# My 100cc V4 2-Stroke



## Johnsinski

Hello all, I ran across this forum looking for something else. But I figured you guys would appreciate my project from the "before" time, before 3D that is. I started this around 1995ish and finished it in 1997ish (sometime before graduation). Back then 3D was just coming around. Pretty much all of this was done with hand programmed "parametrics" and designed in 2D. Alot of Quickbasic programming to produce 3D G-code.

This is actually my "second" engine, the first one was a little single, to my amazement it actually ran and flew a model airplane so I decided the next step was a 100cc V4.

When I told the guys at Sundstrand that I machined the pipes to .050" thick from billet they looked at me funny.

I machined the "reed" valves from nylon or delrin or something "double-stick-taped" to the CNC table. (I got more odd looks with that maneuver too).

I also detected a "metric" Z ball lead screw in one of the CNCs during this project because of all the weird set-ups. I was getting a TLO error that just wasn't explainable.

The crank is 17 parts pressed together, with needle bearings on each rod. Each rod is "clocked" 90 degrees which fires the two inside cylinders at the same time and then fires the two outside cylinders at 180 degrees from that. It seemed like a reasonable thing to do. There are delrin seals between each double bearing to seal each crankcase volume from the next.

The cylinders have "port-cores" in them for smoother flow (unlike the standard glow engines). You can just barely see them.

When I tell people I designed and built this engine, they usually say, "that's nice". And then I have to explain, "no, I mean, I designed and BUILT this engine, from like chunks of aluminum and steel." Some people still don't get it. I like to say I built everything but the bolts and bearings.

I never really got it to run all that great, the 90cc chainsaw carb just couldn't flow enough methanol. I figured it was good enough and moved on to something else.








































































[ame]http://www.youtube.com/watch?v=X0kVLtxvKwU[/ame]


----------



## warranator

Awesome mate


----------



## Dr Jo

If this is only "good enough" I feel that I should lock up the workshop and go and take up cross stitch or something.

Jo


----------



## CMS

Moving on to what? 6 maybe 8 cylinders. : Nice engine.


----------



## lazylathe

If this is only good enough for you maybe you should send it to me.
I will look after it for you!!! ;D

That is awesome work!!!
It looks, sounds and runs like an engine, therefore it is an engine!!! :big:

Looking forward to the next "Good Enough" engine installment!

Andrew


----------



## Ken I

That is wonderful work - whenever a newbie shows up with something like this it makes me want to curl up under my workbench in a foetal position, suck my thumb and cry.
I dispair of ever getting to that level, but perhaps, someday....
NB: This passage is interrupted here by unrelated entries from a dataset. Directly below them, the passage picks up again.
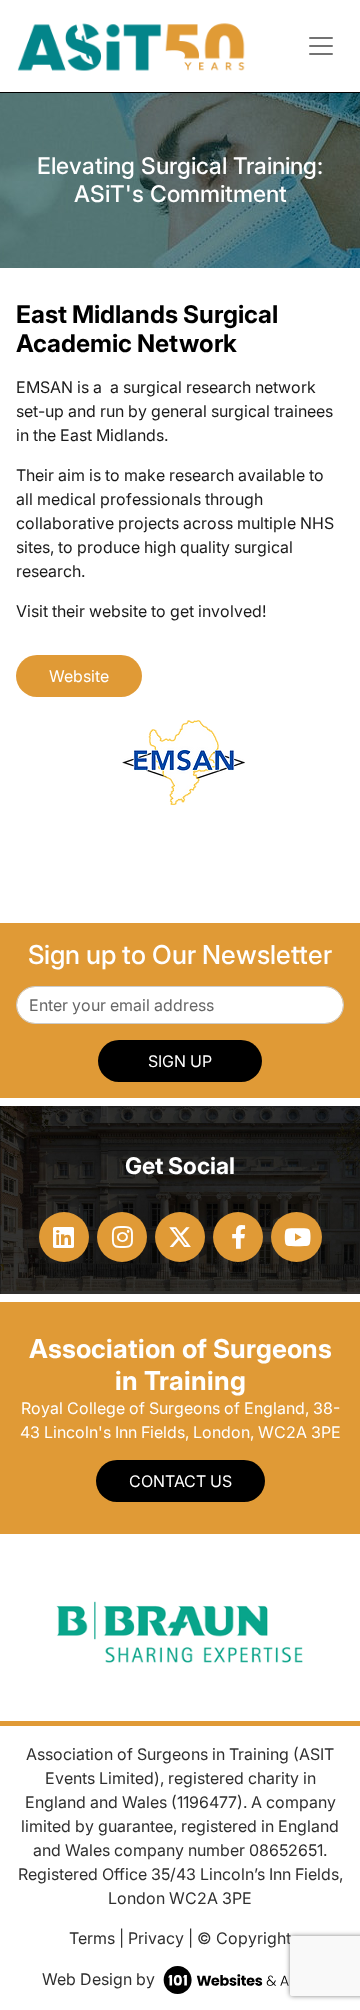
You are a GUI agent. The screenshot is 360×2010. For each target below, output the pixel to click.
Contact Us (180, 1481)
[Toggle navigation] (321, 46)
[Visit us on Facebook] (238, 1237)
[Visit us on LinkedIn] (64, 1237)
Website (79, 676)
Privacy (156, 1938)
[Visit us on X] (180, 1237)
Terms (92, 1938)
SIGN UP (180, 1061)
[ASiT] (131, 44)
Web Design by (100, 1979)
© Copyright (244, 1938)
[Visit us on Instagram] (122, 1237)
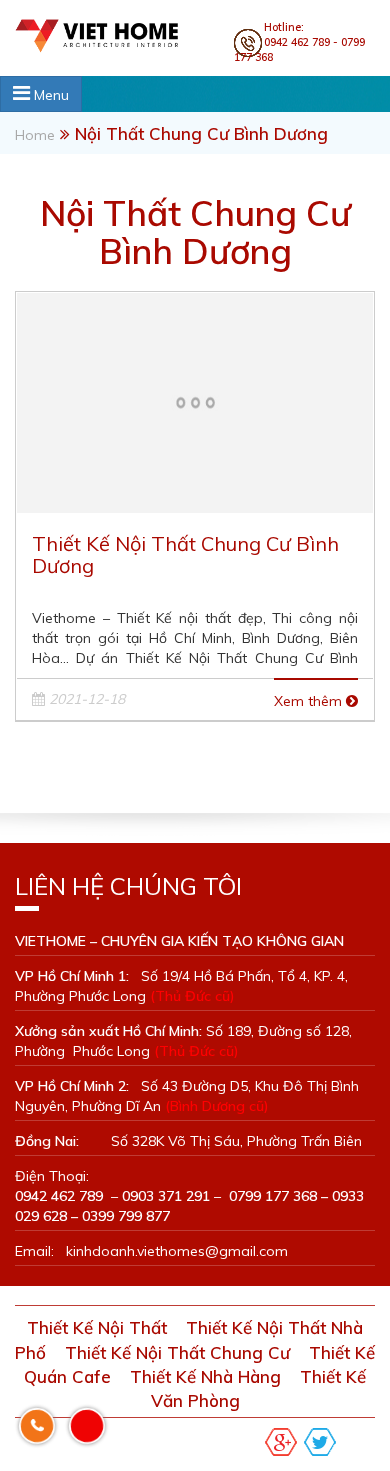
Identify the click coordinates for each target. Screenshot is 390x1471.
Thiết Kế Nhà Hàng (205, 1376)
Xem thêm (310, 701)
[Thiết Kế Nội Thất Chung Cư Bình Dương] (195, 400)
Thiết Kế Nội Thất (97, 1327)
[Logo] (117, 34)
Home (35, 135)
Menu (49, 95)
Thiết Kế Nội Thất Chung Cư (177, 1352)
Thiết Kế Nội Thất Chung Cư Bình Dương (185, 554)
I do have a couple of comments:

Welcome to the forum.

Post an introduction.

Post the damn drawings under the downloads section - I'm guessing a number of members are drooling over your design and might like to tackle it (I'm assuming you don't have a commercial interest in them).

Definately worth a karma point.

Ken


----------



## compspecial

This is an outstanding achievement,not only in the construction process, but also design-wise what with schneurle porting reed valves and tuned pipes. congratulations!
         Stew :bow:


----------



## mu38&Bg#

Wow, that's a very impressive engine. Sunstrand brings back memories of when I worked at Barber Colman for a few years. Being young ad dumb I left, at least I learned Solidworks there. The carb would probably work if the jets were enlarged to twice the area.


----------



## Niels Abildgaard

Hello Johnsinky
Awesome,but if cylinders fire two by two, two of the crank intermedia seals and two carburetors can be omitted.
I am playing wise guy because I think a 90 degree V2 two stroke with one crankcase chamber ,one carb and a one throw crank with two conrods can be the ultimate aircraft engine.
Before anyone says crankcase pumping volume is to small let me argue that crankcase pumping is not that important if You are able to make such nice tuned exhaust pipes.
So if You are finished with the engine let me take it over and rearrange parts.I have good recommendations from our animals and grandchildren.If You do not thrust me please let us have some drawing or even better 3d CAD presentations.Please?

Admirations

Niels


----------



## ShedBoy

Toally Freaking awesome :bow: :bow: :bow: :bow: :bow:

Brock


----------



## flatbelter

WoW that was enough to make a grown man cry. 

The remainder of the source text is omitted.